But who was the good Dr Chase (1817-1885) I hear you enquire. I have to admit to never having heard of him either until I chanced upon this small volume recently. The book offers some biographical information from the publishers as well as containing a fond memorial piece from a Rev L Davis, dated 28 November 1886. Alvin Wood Chase was born in Cayuga County, New York and eventually married and settled in Ann Arbor, Michigan. He was a collector of folk remedies and recipes as well as being a travelling physician. According to the ‘In Memoriam’ piece, Chase didn’t begin his medical studies until 1856, studying in Michigan and Ohio. As he travelled dispensing medicines, he collected recipes along with folk remedies. All this valuable information formed the basis of his publications, which apparently were welcomed by pioneers and settlers who were keen to have a ‘multi-purpose how-to-guide to assist them in everyday life’.
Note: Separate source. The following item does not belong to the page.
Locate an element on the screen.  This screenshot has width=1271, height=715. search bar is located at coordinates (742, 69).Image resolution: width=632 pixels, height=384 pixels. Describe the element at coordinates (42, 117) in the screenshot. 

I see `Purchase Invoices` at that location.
Chase published his first book, A Guide to Wealth! Over One Hundred Valuable Recipes for Saloons, Inn-Keepers, Grocers, Druggists, Merchants and Families Generally (1858). By the 1863 edition, Chase’s handy guide contained over 800 recipes. Hs final book came out posthumously in 1887, entitled, Dr Chase’s Third, Last and Complete Receipt Book. Dr Chase seems to have been well respected by the citizens of Ann Arbor where he worked for many years for the good of the townspeople. Rev Davis says that Chase’s ‘real and ever-enduring monument is seen in his life, devotion and usefulness to his fellow man’.
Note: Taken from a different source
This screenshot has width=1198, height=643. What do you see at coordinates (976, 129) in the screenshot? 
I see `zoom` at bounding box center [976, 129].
The upshot is that I couldn’t resist trying out one of the recipes from the good doctor’s collection. As I have been threatening to have a go at a pumpkin or a squash pie for years, this was as good an opportunity as any that I could find. In the pie chapter, I found two possible alternative versions to try. In addition, I discovered the useful tip (quoted from Ruth H Armstrong of the Housekeeper) that it is better to bake your fruit first, rather than boiling to avoid the problem of having watery pumpkin/squash. I chose the following version to attempt to bake:

The ingredients

Squash Pie, Very Rich – Stew a medium sized crook-necked (or other equally rich) squash, and rub the soft part through a colander; butter, ½ lb; cream and milk, each 1 pt., or milk with the cream stirred in, 1qt.; sugar, 2 cups; 1 dozen eggs well beaten; salt, mace, nutmeg and cinnamon, 1 teaspoonful each, or to taste.

The directions follow along similar lines to Chase’s previously noted recipe for Pumpkin Pie. After rubbing your squash through a colander, add, ‘the butter, sugar and spices, and make hot, then the beaten eggs’. The squash recipe contains milk, so you’d add that next (it’s flour in the pumpkin version). The directions continue, ‘mix smoothly together, and while hot put into the dish, having a thick crust to receive it, and bake in a moderate oven’. Henry Crane, Frost House, Eaton Rapids, Mich.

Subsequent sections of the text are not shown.